The transformation from non-living to living requires two steps. First, environmental sources must provide the energy needed to add an atom or two (also taken from the environment) to a molecular complex. This changes the molecule, as it now has one or more additional atoms and a little bit more energy (the amount needed to attach the extra atoms). In the second step, this process is reversed; the added atoms and energy have to be returned to the environment—otherwise nothing more than a chemical activity is occurring (or the entity is growing, see below). Movements within the fluid environment surrounding the molecule would bring new nutrients, and the process would repeat. (Fluid environments, liquid or gas, are vital to life’s beginnings because life needs a continuous supply of energy and raw materials to survive. A point of interest: the complex would be slowly propelled and could stumble upon its own supplies, if its configuration ejected surplus atoms repeatedly in one direction.)
(Where supplies exist to form one kind of molecular complex [see Possible Origins Of Life On Earth concerning life’s beginning], other kinds of biotic complexes might also arise. Once this happens, the most efficient process would sweep up available resources. Environmental variations would favour the formation of different complexes, however. Thus, right at life’s beginning, natural selection seems inevitable.)
Occasionally, different atoms may have become permanently attached to the original molecular complex. Adding extra atoms to any molecule changes its properties; most changes would presumably prevent the complex from continuing its energy processing, and it would “die.” However, some additions would not cause “death” and would thereby enlarge the complex, which might eventually grow big enough to split apart or replicate.

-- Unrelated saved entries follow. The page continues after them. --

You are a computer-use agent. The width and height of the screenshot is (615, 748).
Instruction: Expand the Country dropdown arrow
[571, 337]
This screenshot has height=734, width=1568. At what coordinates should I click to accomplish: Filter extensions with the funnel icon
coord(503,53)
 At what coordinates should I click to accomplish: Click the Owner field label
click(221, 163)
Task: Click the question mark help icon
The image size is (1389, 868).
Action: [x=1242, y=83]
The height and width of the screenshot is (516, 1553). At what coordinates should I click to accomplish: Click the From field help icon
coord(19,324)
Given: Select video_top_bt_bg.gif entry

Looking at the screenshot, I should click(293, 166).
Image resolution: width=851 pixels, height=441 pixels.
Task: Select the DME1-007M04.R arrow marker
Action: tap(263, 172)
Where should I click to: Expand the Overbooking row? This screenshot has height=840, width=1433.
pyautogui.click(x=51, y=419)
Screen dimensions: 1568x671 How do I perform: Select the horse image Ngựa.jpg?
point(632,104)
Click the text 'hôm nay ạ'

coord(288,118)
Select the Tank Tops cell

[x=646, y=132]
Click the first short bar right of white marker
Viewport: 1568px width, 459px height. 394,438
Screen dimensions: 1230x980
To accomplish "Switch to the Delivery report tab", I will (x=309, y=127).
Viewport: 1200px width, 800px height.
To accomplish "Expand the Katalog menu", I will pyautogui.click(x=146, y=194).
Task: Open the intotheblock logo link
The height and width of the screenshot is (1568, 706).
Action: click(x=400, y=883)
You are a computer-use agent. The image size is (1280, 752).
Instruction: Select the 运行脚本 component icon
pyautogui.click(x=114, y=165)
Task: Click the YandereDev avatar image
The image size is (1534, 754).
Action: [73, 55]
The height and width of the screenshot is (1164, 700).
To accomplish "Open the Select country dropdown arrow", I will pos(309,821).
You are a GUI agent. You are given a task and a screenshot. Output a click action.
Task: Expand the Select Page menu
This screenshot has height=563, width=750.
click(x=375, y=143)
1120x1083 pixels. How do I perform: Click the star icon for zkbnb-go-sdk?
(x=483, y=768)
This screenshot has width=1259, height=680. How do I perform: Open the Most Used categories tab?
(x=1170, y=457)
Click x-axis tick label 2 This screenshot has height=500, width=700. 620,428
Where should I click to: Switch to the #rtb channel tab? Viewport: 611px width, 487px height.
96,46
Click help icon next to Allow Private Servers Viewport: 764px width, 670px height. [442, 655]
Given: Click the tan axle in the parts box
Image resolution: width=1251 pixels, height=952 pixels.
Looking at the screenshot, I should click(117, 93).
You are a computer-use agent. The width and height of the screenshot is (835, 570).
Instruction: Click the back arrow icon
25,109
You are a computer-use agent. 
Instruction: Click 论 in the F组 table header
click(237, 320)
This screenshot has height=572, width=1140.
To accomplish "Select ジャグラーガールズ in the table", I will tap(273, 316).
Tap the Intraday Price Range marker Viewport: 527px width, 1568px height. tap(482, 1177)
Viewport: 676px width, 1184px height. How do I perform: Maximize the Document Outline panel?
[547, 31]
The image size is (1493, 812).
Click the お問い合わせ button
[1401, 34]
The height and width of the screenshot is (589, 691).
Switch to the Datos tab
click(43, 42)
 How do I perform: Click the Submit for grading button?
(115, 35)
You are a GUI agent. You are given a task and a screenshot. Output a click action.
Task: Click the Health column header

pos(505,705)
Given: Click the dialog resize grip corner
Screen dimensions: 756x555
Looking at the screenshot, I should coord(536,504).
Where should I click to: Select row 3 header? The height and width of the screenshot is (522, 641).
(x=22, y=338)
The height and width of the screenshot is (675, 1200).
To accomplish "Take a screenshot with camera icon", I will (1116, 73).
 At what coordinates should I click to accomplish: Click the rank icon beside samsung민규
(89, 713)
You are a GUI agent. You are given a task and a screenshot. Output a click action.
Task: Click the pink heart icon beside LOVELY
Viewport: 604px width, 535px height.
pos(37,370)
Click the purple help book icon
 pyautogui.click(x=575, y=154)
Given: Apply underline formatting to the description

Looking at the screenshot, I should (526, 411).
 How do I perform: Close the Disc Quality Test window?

However, it is not growing, nor even reproducing, that hallmarks life; it is the particular kind of energy transformations that extract from “without” to utilize “within,” while the totality within retains its overall identity. Homeostasis first arose at life’s beginning, and remains a fundamental property of life, equal in stature to life’s ability to process energy.
Only one such molecule needed to form for life to begin. However, it is likely that conditions permitting the formation of the first self-sustaining molecular complex occurred in many places. If so, then many such molecules, identical or differing slightly one from another, could have formed more or less simultaneously.
The first bounded, self-sustaining, molecular complexes might not have been able to grow and split. Many might have formed only to be broken apart by external forces after existing for a period of time. Nevertheless, this situation would provide opportunities for molecular alterations to occur, and thus a variety of molecular structures to have arisen. Eons probably passed before such complexes became capable of self-replication.
Replication requires a means whereby each internal physical/chemical process is duplicated in the replicated entity. A bacterium reproduces by binary fission, whereby its single chromosome replicates and the bacterium splits into two. Some one-celled animals and plants also simply duplicate each internal component then split apart (amoebae, for example, replicate this way). At some time, one or more of the prototype living molecular complexes must have developed the ability to replicate (and probably did so by growing, then fissioning).
We can now expand upon the point made in The Behaviour Of Living Things in this chapter: life assertively reaches for and grabs hold of new territory because it needs the energy this territory contains to continue living. Life began as an energy-exploiting process and continued in that manner. It later developed the ability to replicate and hence to evolve in the sense we use that word. Subsequent beneficial mutations conferred an increasing ability to exploit different environmental energy niches, leading, slowly but inexorably, to the complexities of the many different life forms we see all around us today.
The phenomenon of life turns out to be just the behaviour of a bunch of complex molecules, co-operating within one body in order to exploit the many various environments inside and outside that body, to obtain the energy they need to sustain and replicate themselves. The whole body is said to be “living,” but it is so only because each one of its constituent processing molecular complexes is living. In essence, biology is chemistry-in-action, and chemistry is physics-in-action. Feynman knew, decades ago, that life’s basis had to be this simple.
- Attaching atoms to, or releasing atoms from, a molecular complex invariably results in the loss of some energy to the environment; thus the complex cannot simply reuse the same energy it has just released. (It would be a perpetual-motion machine were this not so.)
- It is likely that this process is ongoing, continually occurring on Earth even today at sub-life levels in fluid environments of sufficient complexity. However, energy-enriched molecules, of any kind, living or dead, make excellent fodder for omnipresent bacteria and therefore would not survive very long.
- Freeman Dyson, in Origins of Life (Cambridge: Cambridge University Press, 1999) hypothesized that life began twice; once as a metabolic (or energy-processing) entity, and once as a replicating entity, with the two forms later uniting.
I cannot understand how an entity could replicate without an energy-processing mechanism being involved. (A virus is a replicating entity, but (in many people’s opinion) it is not a living one. It has to control its host’s energy-exploiting mechanisms before it might be said to be living.)
- See page 20 of Richard P. Feynman’s book, Six Easy Pieces (Reading Massachusetts: Addison-Wesley Publishing Company, 1995). Although based upon a series of lectures first presented in 1963, their originality still makes this book very enjoyable reading.